:: Data to examine

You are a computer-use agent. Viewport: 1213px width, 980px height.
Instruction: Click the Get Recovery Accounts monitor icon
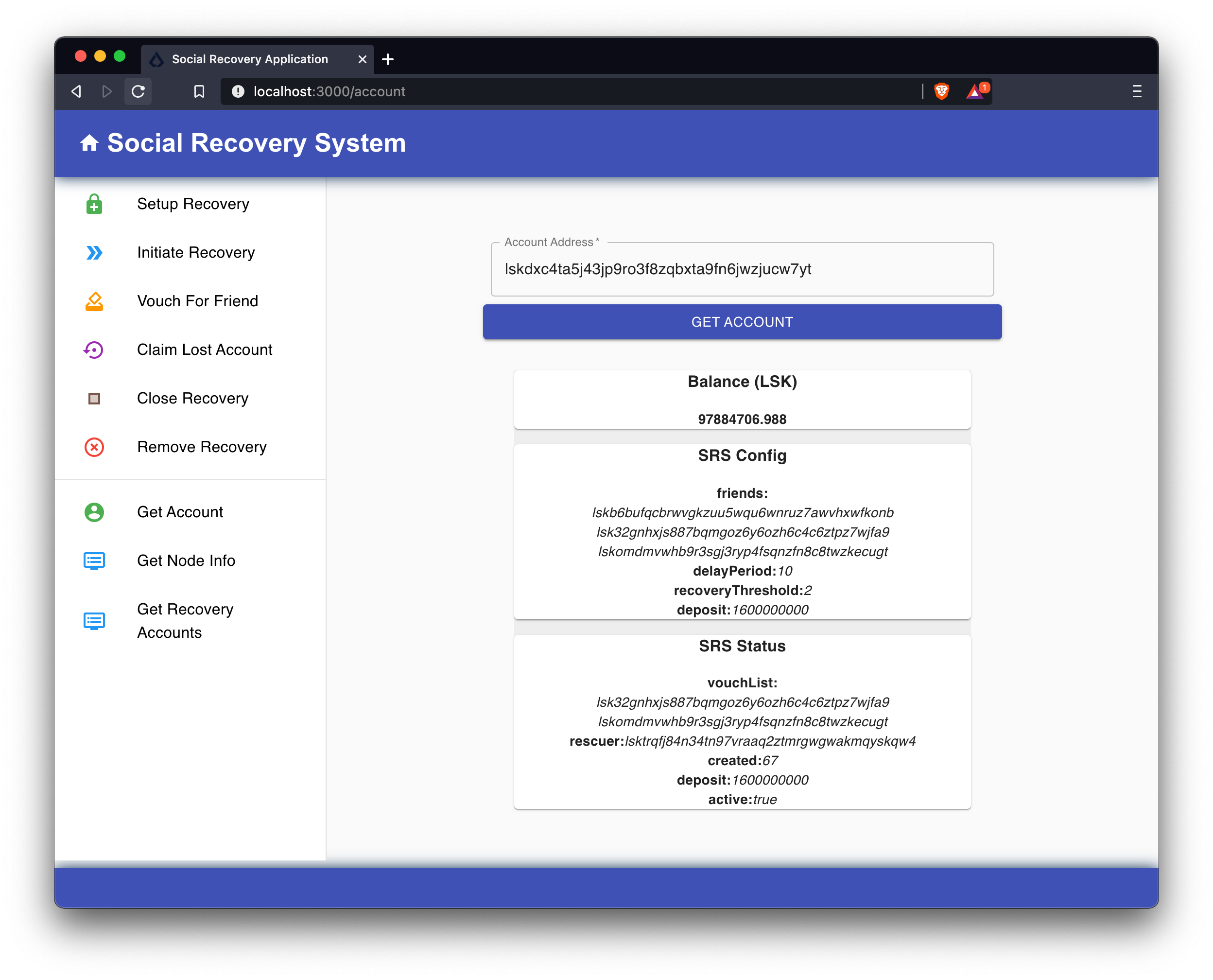(94, 621)
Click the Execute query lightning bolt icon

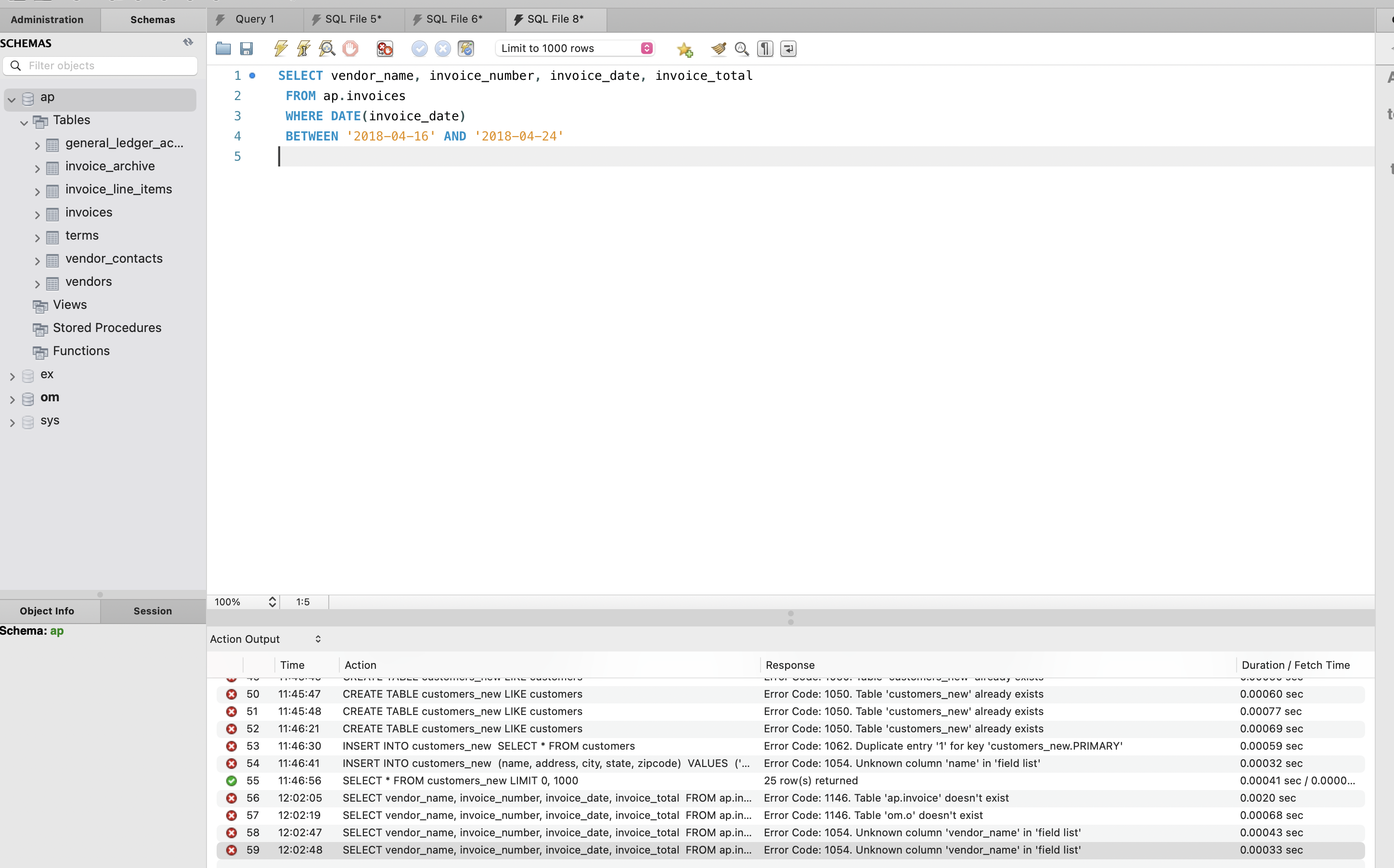coord(280,49)
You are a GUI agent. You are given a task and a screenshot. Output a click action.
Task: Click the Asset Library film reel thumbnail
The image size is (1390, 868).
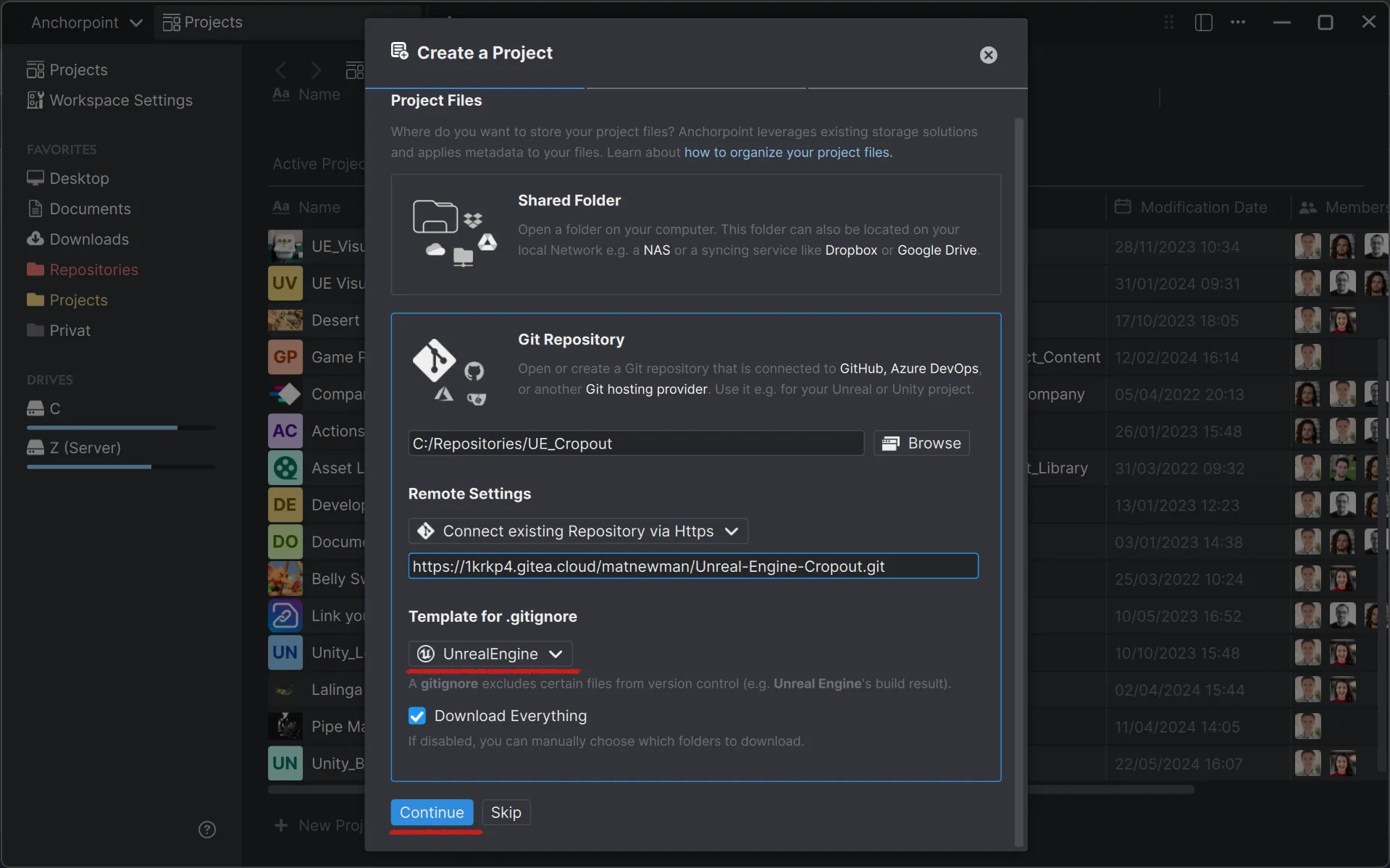(285, 468)
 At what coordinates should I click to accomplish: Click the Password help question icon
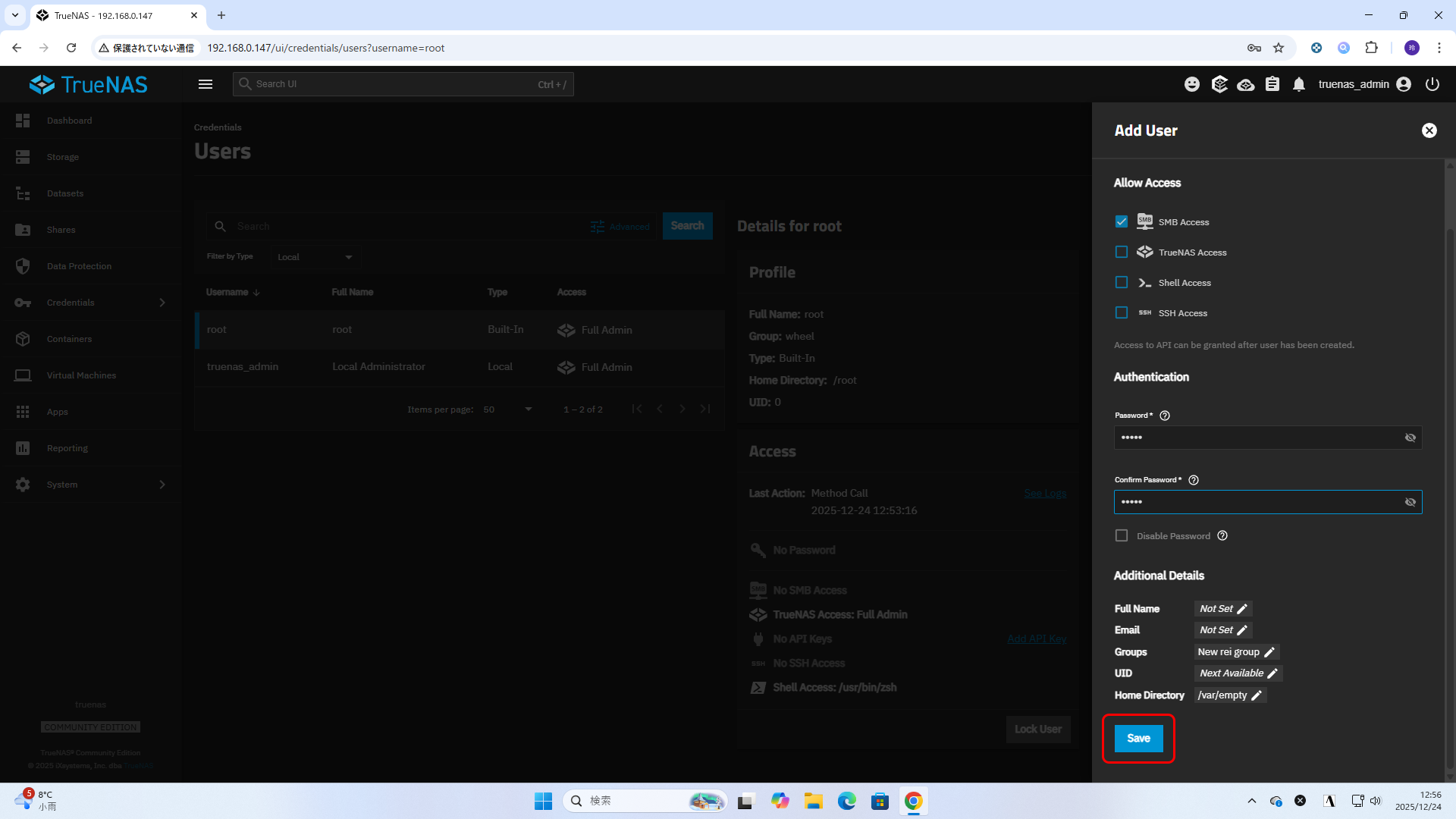pos(1165,416)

::::

■ What you have to do ■
Give the listing again in full, exactly as it is, but without its images.

■ Reply to the task ■
You are a computer-use agent. Viewport: 1213px width, 980px height.
Instruction: Click the Get Recovery Accounts monitor icon
(94, 621)
Click the Execute query lightning bolt icon

coord(280,49)
You are a GUI agent. You are given a task and a screenshot. Output a click action.
Task: Click the Asset Library film reel thumbnail
The image size is (1390, 868).
(285, 468)
 At what coordinates should I click to accomplish: Click the Password help question icon
pos(1165,416)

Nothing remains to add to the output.